Stated task – Please recast the records, from the line containing "This screenshot has width=1404, height=1562." up to and including the final line of the records, as a JSON list of strings with one string per line. Omit blank lines and leave the pictures out.

==== Information shown

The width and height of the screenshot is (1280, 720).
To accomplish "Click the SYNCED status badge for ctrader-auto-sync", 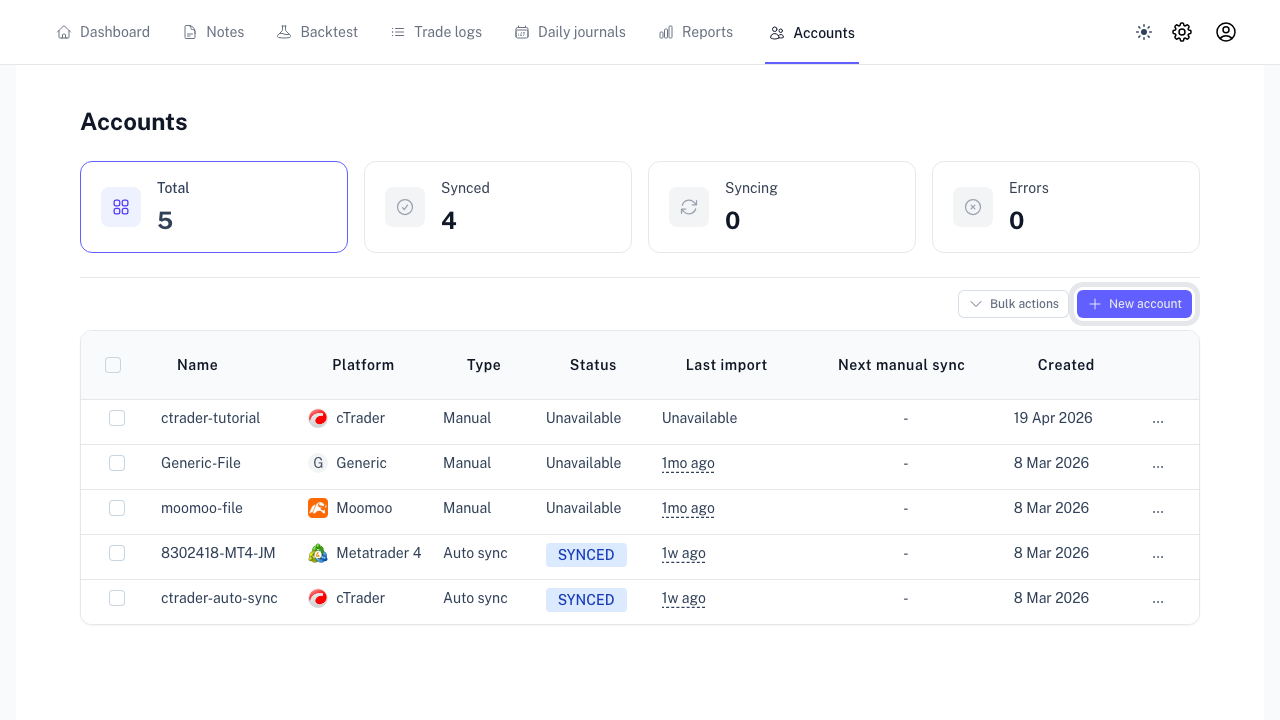I will 586,600.
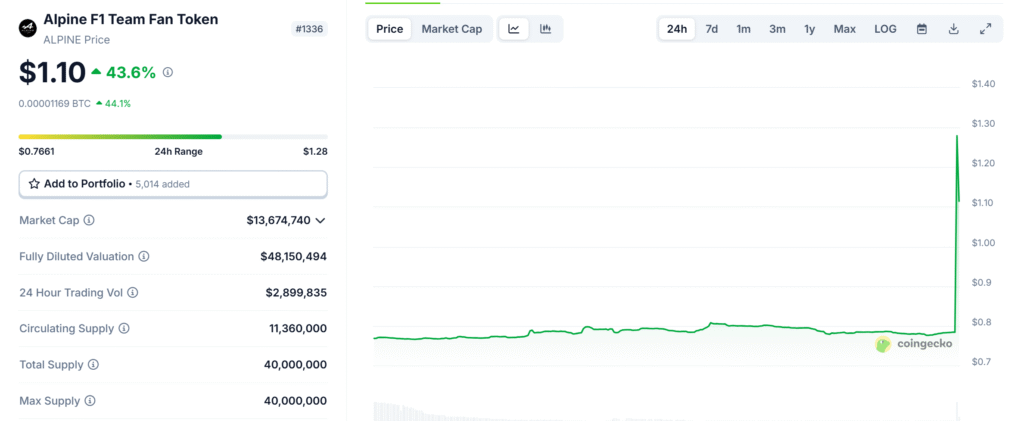Click the info icon next to Market Cap
This screenshot has height=421, width=1024.
(x=89, y=221)
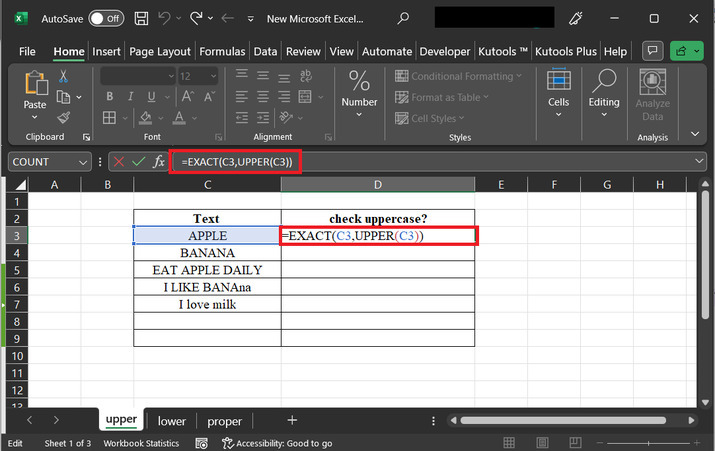Click the Format Painter brush icon

(x=65, y=116)
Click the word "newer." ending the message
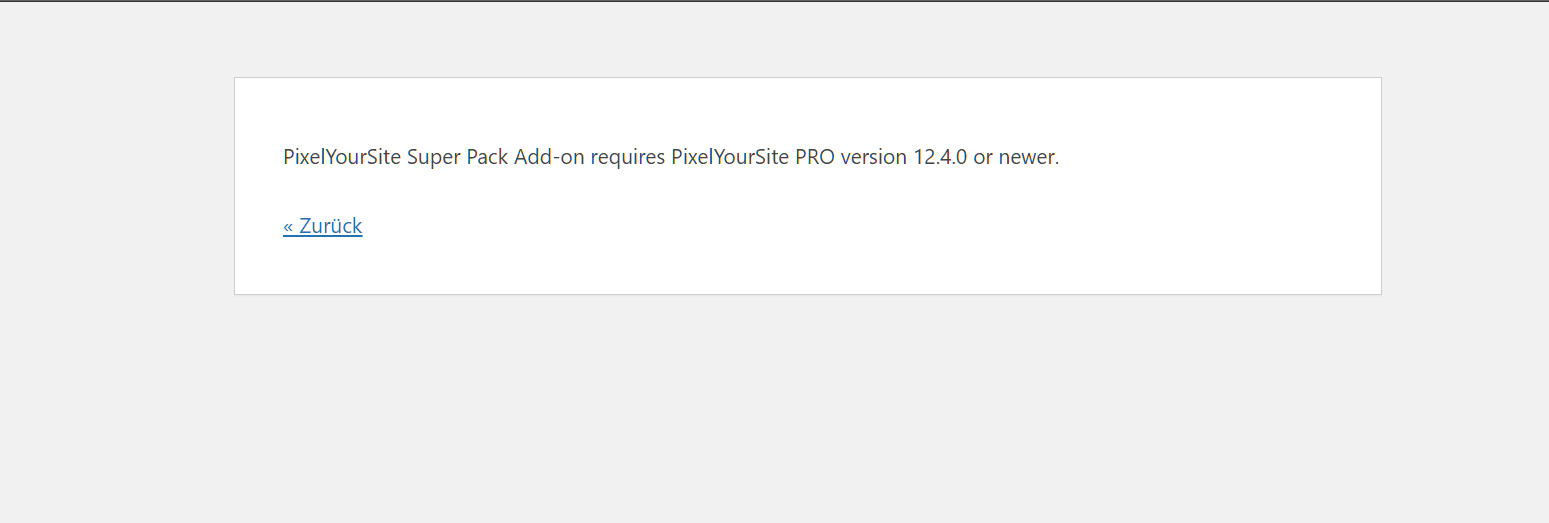Image resolution: width=1549 pixels, height=523 pixels. point(1029,157)
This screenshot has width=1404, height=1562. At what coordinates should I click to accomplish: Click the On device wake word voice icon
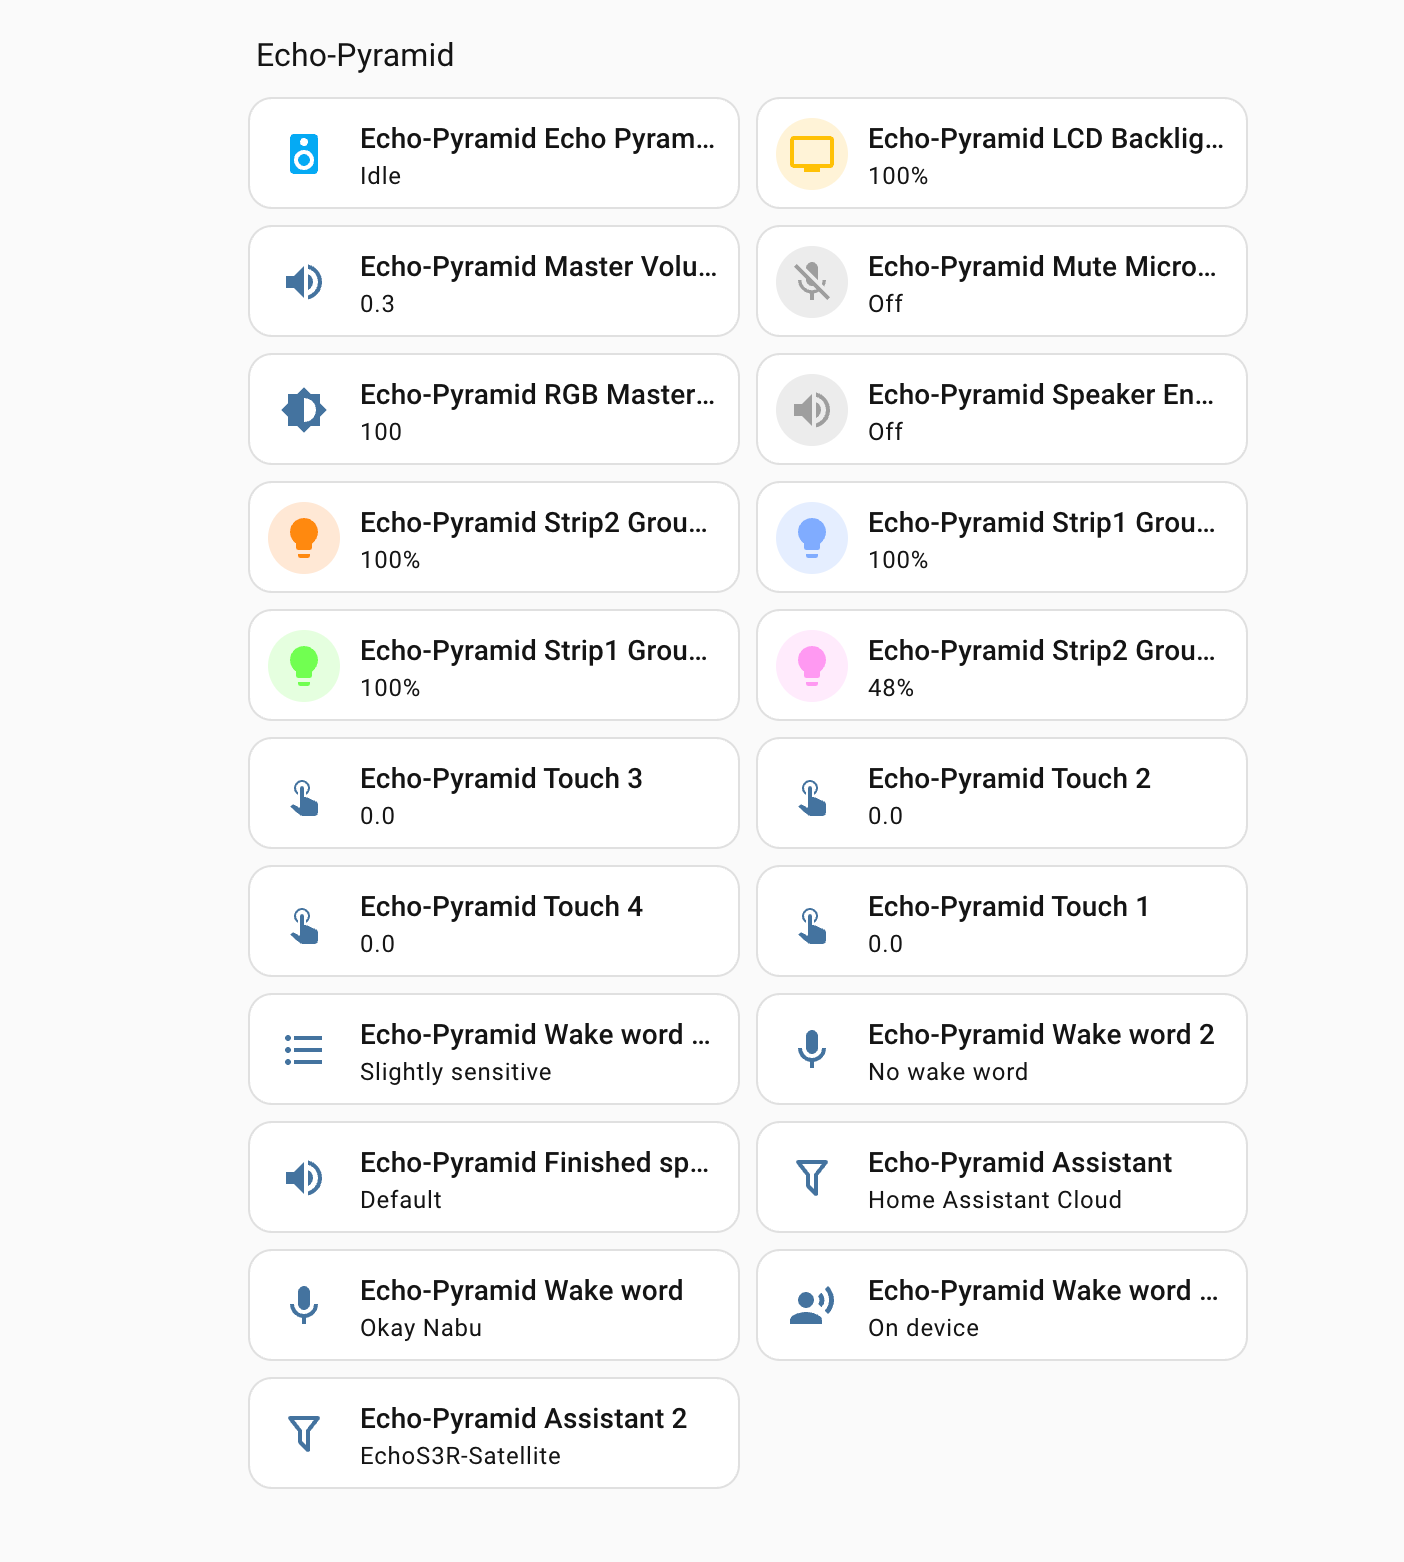click(812, 1306)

========

Task answer –
[
  "This screenshot has width=1404, height=1562. At what coordinates should I click to accomplish: Click the On device wake word voice icon",
  "click(812, 1306)"
]